Overview of Scheme

This chapter gives an overview of Scheme’s semantics. The purpose of this overview is to explain enough about the basic concepts of the language to facilitate understanding of the subsequent chapters of the report, which are organized as a reference manual. Consequently, this overview is not a complete introduction to the language, nor is it precise in all respects or normative in any way.

Following Algol, Scheme is a statically scoped programming language. Each use of a variable is associated with a lexically apparent binding of that variable.

Scheme has latent as opposed to manifest types [28]. Types are associated with objects(also called values) rather than with variables. (Some authors refer to languages with latent types as untyped, weakly typed or dynamically typed languages.) Other languages with latent types are Python, Ruby, Smalltalk, and other dialects of Lisp. Languages with manifest types (sometimes referred to as strongly typed or statically typed languages) include Algol 60, C, C#, Java, Haskell, and ML.

All objects created in the course of a Scheme computation, including procedures and continuations, have unlimited extent. No Scheme object is ever destroyed. The reason that implementations of Scheme do not (usually!) run out of storage is that they are permitted to reclaim the storage occupied by an object if they can prove that the object cannot possibly matter to any future computation. Other languages in which most objects have unlimited extent include C#, Java, Haskell, most Lisp dialects, ML, Python, Ruby, and Smalltalk.

Implementations of Scheme must be properly tail-recursive. This allows the execution of an iterative computation in constant space, even if the iterative computation is described by a syntactically recursive procedure. Thus with a properly tail-recursive implementation, iteration can be expressed using the ordinary procedure-call mechanics, so that special iteration constructs are useful only as syntactic sugar.

Scheme was one of the first languages to support procedures as objects in their own right. Procedures can be created dynamically, stored in data structures, returned as results of procedures, and so on. Other languages with these properties include Common Lisp, Haskell, ML, Ruby, and Smalltalk.

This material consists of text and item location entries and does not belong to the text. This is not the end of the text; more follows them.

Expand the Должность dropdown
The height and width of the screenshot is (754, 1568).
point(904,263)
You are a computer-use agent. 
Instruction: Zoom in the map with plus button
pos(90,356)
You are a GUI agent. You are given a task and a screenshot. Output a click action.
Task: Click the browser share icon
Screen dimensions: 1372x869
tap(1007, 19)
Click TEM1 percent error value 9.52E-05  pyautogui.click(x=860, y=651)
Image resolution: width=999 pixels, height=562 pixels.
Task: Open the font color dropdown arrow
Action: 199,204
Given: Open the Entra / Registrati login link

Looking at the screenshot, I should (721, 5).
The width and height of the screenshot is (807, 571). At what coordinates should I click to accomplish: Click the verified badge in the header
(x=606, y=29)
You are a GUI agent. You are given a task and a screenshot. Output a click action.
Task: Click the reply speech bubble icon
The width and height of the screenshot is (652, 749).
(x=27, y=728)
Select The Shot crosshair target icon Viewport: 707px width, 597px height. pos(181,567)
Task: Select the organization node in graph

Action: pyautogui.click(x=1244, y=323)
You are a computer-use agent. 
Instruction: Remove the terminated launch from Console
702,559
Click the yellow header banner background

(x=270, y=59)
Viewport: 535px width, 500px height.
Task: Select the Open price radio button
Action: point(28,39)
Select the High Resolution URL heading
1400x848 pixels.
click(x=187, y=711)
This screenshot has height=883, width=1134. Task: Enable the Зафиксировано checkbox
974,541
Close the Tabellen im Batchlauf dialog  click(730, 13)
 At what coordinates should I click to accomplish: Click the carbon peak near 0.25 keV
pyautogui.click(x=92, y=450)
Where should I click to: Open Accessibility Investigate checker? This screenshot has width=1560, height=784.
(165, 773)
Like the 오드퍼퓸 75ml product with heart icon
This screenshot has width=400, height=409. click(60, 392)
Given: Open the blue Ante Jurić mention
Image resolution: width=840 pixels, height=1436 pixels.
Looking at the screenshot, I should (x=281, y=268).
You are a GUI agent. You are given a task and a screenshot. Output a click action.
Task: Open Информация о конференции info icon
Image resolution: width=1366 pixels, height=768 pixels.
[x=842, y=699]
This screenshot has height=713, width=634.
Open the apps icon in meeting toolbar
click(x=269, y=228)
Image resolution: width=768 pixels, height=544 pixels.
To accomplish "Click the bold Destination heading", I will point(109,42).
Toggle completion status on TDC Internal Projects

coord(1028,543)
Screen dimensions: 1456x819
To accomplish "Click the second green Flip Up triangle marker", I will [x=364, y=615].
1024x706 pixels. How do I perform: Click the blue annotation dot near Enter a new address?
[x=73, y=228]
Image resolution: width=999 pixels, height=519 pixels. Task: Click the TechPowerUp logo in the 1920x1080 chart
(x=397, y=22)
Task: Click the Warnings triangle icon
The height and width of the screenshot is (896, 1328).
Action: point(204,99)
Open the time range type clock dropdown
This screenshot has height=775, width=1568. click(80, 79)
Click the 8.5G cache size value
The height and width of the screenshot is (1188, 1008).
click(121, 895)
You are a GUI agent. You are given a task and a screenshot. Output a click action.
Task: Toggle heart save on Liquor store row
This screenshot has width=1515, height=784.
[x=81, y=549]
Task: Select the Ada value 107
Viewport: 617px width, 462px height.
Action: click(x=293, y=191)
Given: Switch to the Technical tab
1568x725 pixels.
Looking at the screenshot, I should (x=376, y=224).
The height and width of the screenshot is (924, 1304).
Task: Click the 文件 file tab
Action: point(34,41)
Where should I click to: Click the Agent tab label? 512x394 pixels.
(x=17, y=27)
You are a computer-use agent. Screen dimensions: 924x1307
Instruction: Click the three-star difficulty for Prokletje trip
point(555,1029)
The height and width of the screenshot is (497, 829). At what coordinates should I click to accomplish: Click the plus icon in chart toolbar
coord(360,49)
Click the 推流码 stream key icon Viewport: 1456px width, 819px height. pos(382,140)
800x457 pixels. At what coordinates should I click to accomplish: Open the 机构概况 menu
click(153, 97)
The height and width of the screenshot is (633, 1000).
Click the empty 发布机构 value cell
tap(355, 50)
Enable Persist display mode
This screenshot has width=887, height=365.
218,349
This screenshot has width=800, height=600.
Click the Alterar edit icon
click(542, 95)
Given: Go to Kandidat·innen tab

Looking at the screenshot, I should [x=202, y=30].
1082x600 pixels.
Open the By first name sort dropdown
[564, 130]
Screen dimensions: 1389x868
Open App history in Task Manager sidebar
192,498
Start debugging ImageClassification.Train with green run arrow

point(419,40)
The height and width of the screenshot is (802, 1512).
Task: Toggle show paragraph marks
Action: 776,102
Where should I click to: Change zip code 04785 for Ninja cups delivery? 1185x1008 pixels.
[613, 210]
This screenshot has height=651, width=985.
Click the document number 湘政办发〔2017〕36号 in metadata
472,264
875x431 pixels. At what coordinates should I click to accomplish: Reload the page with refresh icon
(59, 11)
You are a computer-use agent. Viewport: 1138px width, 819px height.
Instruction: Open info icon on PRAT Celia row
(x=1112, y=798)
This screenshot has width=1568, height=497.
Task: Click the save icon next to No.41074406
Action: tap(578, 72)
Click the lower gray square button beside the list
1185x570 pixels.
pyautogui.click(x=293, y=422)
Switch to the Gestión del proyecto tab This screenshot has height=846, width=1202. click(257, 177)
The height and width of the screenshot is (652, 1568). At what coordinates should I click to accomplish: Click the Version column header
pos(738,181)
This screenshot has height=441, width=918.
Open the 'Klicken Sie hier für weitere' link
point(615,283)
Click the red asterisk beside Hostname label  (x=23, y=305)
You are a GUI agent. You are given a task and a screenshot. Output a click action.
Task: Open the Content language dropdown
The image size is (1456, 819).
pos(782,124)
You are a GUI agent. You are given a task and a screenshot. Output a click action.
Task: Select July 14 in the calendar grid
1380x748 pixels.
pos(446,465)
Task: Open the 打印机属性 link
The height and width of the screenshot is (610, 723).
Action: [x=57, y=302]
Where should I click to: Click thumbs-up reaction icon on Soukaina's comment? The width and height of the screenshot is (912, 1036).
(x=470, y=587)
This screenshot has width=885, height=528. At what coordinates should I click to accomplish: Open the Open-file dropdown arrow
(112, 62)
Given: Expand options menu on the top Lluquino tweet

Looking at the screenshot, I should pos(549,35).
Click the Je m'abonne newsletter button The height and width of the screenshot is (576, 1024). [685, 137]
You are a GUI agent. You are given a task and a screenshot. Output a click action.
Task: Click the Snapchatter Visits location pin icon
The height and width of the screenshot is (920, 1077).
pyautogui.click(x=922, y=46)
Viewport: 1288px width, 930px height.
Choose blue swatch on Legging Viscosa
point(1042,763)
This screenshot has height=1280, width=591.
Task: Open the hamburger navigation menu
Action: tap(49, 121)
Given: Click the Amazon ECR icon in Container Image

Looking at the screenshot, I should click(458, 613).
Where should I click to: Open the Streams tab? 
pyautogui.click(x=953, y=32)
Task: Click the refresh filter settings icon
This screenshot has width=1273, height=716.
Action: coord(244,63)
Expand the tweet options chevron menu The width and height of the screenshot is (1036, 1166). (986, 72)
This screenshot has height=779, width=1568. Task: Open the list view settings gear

One distinguishing feature of Scheme is that continuations, which in most other languages only operate behind the scenes, also have “first-class” status. First-class continuations are useful for implementing a wide variety of advanced control constructs, including non-local exits, backtracking, and coroutines.

In Scheme, the argument expressions of a procedure call are evaluated before the procedure gains control, whether the procedure needs the result of the evaluation or not. C, C#, Common Lisp, Python, Ruby, and Smalltalk are other languages that always evaluate argument expressions before invoking a procedure. This is distinct from the lazy-evaluation semantics of Haskell, or the call-by-name semantics of Algol 60, where an argument expression is not evaluated unless its value is needed by the procedure.

Scheme’s model of arithmetic provides a rich set of numerical types and operations on them. Furthermore, it distinguishes exact and inexact number objects: Essentially, an exact number object corresponds to a number exactly, and an inexact number object is the result of a computation that involved rounding or other errors.

1.1  Basic types

Scheme programs manipulate objects, which are also referred to as values. Scheme objects are organized into sets of values called types. This section gives an overview of the fundamentally important types of the Scheme language. More types are described in later chapters.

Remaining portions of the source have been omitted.